Molti pensano che un’area privata, come per esempio il parcheggio di un centro commerciale, sia una sorta di “zona franca” in cui le forze dell’ordine non possono fare multe agli automobilisti. Ma è davvero così? No: la Cassazione ha stabilito che le norme del Codice della Strada si applicano non solo alle strade pubbliche, ma anche alle aree private aperte al transito, indipendentemente quindi dalla natura pubblica o privata della proprietà. Nella sentenza 3251/2024, gli Ermellini hanno sottolineato come “la definizione di ‘strada’, che comporta l’applicabilità della disciplina del relativo codice, non dipende dalla natura, pubblica o privata, della proprietà di una determinata area, bensì dalla sua destinazione ad uso pubblico”.
Di conseguenza, se l’area è aperta al pubblico, le forze dell’ordine possono intervenire per multare chi commette un’infrazione. Anche in un parcheggio privato, ma aperto al pubblico le regole rimangono quindi le stesse. È vietato per esempio parcheggiare negli stalli riservati ai disabili se non se ne ha diritto o non rispettare il diritto di precedenza o lasciare l’auto al di fuori degli spazi segnati. Chi trasgredisce rischia le stesse multe che rischierebbe commettendo gli stessi illeciti su una via pubblica.

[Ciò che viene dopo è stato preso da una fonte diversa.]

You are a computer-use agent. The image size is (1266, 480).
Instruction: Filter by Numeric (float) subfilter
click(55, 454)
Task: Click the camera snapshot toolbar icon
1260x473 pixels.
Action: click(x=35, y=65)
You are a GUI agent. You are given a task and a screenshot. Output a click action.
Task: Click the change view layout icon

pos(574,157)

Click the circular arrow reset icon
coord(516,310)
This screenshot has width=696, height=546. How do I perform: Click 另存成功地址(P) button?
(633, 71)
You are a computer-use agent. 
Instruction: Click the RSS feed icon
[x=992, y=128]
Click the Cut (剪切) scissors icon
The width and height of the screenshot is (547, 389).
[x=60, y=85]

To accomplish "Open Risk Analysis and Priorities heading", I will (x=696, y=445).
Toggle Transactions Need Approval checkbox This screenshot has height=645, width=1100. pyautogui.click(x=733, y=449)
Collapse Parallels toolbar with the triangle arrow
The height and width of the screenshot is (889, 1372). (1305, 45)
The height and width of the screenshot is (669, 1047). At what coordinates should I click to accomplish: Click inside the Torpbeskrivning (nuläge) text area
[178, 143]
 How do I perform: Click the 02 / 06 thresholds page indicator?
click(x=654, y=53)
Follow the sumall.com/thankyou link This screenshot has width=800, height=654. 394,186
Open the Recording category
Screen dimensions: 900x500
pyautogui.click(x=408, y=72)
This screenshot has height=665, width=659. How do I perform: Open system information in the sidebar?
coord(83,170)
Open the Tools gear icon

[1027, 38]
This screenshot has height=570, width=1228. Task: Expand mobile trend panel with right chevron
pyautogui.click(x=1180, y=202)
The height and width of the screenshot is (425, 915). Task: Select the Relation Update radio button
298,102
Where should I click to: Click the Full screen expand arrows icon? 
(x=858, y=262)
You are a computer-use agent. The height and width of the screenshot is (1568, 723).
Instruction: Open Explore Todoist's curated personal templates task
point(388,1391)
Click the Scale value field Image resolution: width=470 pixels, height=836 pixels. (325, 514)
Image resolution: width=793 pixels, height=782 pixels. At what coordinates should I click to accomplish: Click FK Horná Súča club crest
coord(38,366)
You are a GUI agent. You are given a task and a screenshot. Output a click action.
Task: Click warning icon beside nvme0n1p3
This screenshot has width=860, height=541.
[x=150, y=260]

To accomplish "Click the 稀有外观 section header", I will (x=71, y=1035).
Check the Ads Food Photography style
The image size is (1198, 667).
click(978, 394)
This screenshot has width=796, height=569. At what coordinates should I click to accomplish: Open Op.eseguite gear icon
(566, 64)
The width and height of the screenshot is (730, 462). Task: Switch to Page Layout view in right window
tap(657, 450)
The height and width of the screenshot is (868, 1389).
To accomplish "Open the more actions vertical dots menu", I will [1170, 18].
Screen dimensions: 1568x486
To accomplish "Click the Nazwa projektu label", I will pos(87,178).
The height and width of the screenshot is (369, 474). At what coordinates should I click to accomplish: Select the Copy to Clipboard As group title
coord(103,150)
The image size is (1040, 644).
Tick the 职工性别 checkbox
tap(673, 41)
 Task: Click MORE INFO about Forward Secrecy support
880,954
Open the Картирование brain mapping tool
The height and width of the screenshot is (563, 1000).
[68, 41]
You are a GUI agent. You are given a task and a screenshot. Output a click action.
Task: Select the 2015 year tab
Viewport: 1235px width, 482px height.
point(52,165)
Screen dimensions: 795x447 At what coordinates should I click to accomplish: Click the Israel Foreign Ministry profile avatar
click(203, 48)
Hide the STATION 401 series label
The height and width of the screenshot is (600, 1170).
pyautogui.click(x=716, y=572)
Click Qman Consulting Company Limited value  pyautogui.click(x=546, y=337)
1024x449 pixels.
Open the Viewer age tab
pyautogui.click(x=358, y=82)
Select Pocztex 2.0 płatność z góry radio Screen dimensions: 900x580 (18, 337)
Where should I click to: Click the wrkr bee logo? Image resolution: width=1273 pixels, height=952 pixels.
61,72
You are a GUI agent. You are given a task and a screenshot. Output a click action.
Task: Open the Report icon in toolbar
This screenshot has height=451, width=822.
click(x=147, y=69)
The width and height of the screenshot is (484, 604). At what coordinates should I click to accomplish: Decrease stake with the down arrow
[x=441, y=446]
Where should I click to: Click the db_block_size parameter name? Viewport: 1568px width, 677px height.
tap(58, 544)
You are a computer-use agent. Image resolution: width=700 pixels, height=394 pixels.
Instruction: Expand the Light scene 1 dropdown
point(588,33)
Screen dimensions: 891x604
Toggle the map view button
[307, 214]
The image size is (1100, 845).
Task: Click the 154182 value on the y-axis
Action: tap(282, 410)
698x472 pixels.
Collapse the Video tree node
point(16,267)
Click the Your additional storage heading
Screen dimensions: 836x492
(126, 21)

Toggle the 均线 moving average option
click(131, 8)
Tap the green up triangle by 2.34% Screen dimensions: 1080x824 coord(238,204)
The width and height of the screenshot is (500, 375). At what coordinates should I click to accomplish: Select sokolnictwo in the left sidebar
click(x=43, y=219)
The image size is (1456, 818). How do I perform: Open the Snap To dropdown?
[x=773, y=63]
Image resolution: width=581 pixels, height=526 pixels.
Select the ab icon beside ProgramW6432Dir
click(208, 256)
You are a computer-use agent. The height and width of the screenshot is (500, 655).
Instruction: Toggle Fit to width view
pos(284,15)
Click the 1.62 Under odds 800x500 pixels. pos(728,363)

Diversa è la situazione se l’area non è aperta al pubblico ma chiusa al transito di terzi, come per esempio un parcheggio condominiale: qui le forze dell’ordine non possono fare multe. Resta però anche in questo caso l’obbligo della copertura assicurativa per tutti i veicoli e, di conseguenza, rimangono valide le regole per il risarcimento. Nel caso di infrazioni commesse all’interno di aree condominiali private, il condomino potrebbe essere chiamato a rispondere dei danni causati. Lo conferma la sentenza 374 del 27 febbraio 2018 del Tribunale di Modena che afferma: “La natura privata della strada o dell’area ove si verifica un sinistro non può, di per sé, essere invocata per escludere la responsabilità del soggetto che ha causato il danno”.